In our study, at the beginning of the study (T0), 10 out of 20 patients showed immediate close approximation between \({\text{T}}_{\text{e}\text{s}\text{o}}\) and \({\text{T}}_{\text{w}\text{r}\text{i}\text{s}\text{t}}\) ≤ ± 1.0℃. And the other half of patients showed wide difference between \({\text{T}}_{\text{e}\text{s}\text{o}}\) and \({\text{T}}_{\text{w}\text{r}\text{i}\text{s}\text{t}}\) up to 3.1℃ and the wide difference decreased progressively, by times. The exact mechanism of the close approximation of \({\text{T}}_{\text{w}\text{r}\text{i}\text{s}\text{t}}\) to \({\text{T}}_{\text{e}\text{s}\text{o}}\) after 30 minute needs to be explicit. One reason we assume is the redistribution of body heat. Before the induction of general anesthesia, peripheral compartment distant from heart such as wrist region typically shows 2–4℃ lower temperature than core body temperature. This is normal core-to-peripheral temperature gradient. As known, general anesthesia reduces vasoconstriction and occurs peripheral vasodilation which leads to perioperative hypothermia. And this redistribution increases temperature of peripheral region [17]. Also, the other reason we assumed is the direct heating effect of upper body warm blanket. When we turned off the warming system due to concern of hyperthermia of patient, we could observe wider difference between \({\text{T}}_{\text{e}\text{s}\text{o}}\) and \({\text{T}}_{\text{w}\text{r}\text{i}\text{s}\text{t}}\). Therefore, we are considering the upper body warming blanket has direct heating effect. The time interval until the blankets were applied is another considering factor of direct heating effect. We applied BHTMS sensor before intubation, and warm blanket was applied after intubation or mostly after positioning the patients for the operation. The time interval was not correctly measured during study, but it may have taken up to 10 minutes.

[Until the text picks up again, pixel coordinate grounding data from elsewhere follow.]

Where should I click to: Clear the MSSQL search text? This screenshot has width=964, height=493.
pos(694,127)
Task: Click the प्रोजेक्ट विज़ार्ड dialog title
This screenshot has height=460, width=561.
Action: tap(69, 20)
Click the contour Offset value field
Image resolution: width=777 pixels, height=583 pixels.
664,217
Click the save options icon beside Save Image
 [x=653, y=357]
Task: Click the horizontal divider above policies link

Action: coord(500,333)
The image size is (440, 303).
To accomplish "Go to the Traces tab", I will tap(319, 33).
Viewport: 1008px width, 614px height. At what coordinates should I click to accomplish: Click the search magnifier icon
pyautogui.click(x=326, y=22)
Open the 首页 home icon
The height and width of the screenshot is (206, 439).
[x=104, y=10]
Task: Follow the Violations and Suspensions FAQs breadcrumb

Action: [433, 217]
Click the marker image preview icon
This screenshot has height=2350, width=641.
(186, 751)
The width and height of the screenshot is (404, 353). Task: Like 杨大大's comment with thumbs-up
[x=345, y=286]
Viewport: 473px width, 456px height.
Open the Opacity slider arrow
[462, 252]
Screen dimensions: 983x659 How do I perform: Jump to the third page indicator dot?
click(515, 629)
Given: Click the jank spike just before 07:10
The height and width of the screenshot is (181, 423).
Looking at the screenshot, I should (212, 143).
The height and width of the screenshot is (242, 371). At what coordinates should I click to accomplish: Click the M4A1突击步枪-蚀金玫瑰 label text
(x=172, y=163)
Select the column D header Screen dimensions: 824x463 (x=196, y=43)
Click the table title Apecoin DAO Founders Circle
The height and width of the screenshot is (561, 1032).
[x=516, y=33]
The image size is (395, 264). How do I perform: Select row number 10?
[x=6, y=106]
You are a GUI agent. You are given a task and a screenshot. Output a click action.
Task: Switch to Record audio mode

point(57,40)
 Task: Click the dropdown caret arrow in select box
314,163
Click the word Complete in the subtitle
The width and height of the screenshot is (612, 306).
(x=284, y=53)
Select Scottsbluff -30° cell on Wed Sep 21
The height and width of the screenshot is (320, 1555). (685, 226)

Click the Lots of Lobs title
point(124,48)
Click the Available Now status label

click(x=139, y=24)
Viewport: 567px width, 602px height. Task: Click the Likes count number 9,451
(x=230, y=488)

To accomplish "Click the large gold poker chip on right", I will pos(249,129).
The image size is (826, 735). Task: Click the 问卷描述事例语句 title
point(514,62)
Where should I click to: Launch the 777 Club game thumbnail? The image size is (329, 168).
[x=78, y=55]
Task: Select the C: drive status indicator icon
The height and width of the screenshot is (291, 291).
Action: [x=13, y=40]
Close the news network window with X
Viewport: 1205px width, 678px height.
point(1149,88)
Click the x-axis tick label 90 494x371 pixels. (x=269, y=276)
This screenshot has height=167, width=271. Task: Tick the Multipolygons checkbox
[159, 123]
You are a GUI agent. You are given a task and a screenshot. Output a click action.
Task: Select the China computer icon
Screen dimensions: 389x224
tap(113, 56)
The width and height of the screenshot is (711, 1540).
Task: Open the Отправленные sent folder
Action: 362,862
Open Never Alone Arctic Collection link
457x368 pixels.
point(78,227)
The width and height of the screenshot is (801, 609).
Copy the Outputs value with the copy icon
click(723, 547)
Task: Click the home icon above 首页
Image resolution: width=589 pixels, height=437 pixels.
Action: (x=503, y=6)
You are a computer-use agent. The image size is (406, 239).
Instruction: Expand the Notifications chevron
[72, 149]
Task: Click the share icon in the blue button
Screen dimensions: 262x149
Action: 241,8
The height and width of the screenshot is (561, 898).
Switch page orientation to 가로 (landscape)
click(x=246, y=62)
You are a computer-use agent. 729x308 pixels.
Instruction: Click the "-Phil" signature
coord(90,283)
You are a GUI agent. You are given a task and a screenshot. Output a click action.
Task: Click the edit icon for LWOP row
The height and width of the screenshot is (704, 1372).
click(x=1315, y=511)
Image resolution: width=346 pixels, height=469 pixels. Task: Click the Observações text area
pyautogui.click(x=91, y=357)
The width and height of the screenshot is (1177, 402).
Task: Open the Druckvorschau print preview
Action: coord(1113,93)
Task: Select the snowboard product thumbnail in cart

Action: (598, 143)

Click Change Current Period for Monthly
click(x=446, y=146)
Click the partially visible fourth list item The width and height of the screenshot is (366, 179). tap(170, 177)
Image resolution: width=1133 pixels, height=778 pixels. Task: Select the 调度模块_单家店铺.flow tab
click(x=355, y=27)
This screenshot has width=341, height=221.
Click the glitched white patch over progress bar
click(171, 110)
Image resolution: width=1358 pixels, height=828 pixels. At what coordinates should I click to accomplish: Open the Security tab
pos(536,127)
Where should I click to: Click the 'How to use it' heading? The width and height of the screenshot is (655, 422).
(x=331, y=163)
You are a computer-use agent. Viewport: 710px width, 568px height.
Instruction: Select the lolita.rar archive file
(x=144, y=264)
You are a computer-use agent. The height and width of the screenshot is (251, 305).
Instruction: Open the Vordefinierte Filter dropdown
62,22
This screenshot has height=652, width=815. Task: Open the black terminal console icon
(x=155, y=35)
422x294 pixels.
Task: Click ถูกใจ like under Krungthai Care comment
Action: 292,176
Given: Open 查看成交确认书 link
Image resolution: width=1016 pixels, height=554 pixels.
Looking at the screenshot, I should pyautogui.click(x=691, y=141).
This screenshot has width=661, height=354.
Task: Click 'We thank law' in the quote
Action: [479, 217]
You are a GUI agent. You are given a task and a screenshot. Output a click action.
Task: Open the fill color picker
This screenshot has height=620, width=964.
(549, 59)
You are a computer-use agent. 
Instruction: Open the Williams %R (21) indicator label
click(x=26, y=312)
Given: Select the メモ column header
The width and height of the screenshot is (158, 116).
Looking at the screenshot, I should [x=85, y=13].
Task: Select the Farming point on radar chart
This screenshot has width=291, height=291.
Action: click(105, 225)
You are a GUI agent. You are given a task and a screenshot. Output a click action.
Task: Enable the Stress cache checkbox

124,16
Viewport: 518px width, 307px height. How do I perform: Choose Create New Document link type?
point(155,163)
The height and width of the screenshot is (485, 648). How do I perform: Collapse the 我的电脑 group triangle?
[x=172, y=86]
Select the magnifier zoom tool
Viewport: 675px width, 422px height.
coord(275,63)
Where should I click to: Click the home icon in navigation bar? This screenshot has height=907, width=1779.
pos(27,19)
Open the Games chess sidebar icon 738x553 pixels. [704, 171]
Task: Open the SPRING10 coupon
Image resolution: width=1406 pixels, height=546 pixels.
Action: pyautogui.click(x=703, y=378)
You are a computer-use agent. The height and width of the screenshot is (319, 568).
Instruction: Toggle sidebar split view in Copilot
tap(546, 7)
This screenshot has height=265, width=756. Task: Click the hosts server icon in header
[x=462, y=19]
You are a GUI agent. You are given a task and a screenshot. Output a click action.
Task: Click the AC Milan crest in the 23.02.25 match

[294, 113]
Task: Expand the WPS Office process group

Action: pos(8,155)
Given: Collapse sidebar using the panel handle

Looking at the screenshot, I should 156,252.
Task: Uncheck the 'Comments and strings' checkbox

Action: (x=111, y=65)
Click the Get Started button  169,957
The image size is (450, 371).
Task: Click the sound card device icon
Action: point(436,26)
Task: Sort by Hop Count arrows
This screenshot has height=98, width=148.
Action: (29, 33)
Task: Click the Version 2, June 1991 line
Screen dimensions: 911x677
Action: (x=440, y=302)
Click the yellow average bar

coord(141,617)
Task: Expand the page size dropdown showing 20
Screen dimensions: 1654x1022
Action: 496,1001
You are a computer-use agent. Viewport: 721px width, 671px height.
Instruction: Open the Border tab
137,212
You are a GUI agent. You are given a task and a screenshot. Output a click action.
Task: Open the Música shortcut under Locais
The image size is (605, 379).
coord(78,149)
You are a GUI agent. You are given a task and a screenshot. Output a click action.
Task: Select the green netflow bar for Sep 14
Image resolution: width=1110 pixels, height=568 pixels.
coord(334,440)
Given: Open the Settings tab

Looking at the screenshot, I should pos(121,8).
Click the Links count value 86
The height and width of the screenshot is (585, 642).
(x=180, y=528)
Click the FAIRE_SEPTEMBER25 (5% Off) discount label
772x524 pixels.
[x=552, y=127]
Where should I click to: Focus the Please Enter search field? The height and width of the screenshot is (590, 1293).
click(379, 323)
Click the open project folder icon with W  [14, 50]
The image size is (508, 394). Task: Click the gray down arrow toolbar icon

Our study has several limitations. First, we monitored and analyzed esophageal temperature range of 35.2 to 37.2℃ in orthopedic surgeries. We cannot assure about whether BHTMS is correct measuring hyperthermia or hypothermia out of that range and other surgeries. Second, for the secondary outcome, we did not compare the temperature by times after 40 minutes because the length of surgery time differed by every patients. We cannot assure about comparison by times after 40 minutes. Third, we did not compare with group of patients that did not apply warming system because of potential ethical problem. Fourth, peripheral circulation of each patient was not evaluated but it may have influence on BHTMS at wrist, since it is targeting the radial artery. Also, we did not measure peripheral skin temperature to compare. Finally, the influence of the intravenous fluid and the temperature of fluid was not evaluated. However, considering the result of secondary outcome, under the Bair Hugger™ upper body warming blankets, the influence of fluid after 30 minutes could be considered as minimal.
In conclusion, BHTMS at wrist area under upper body warm blanket may be another possible alternative method for monitoring core body temperature after 30 minutes compared to esophageal temperature.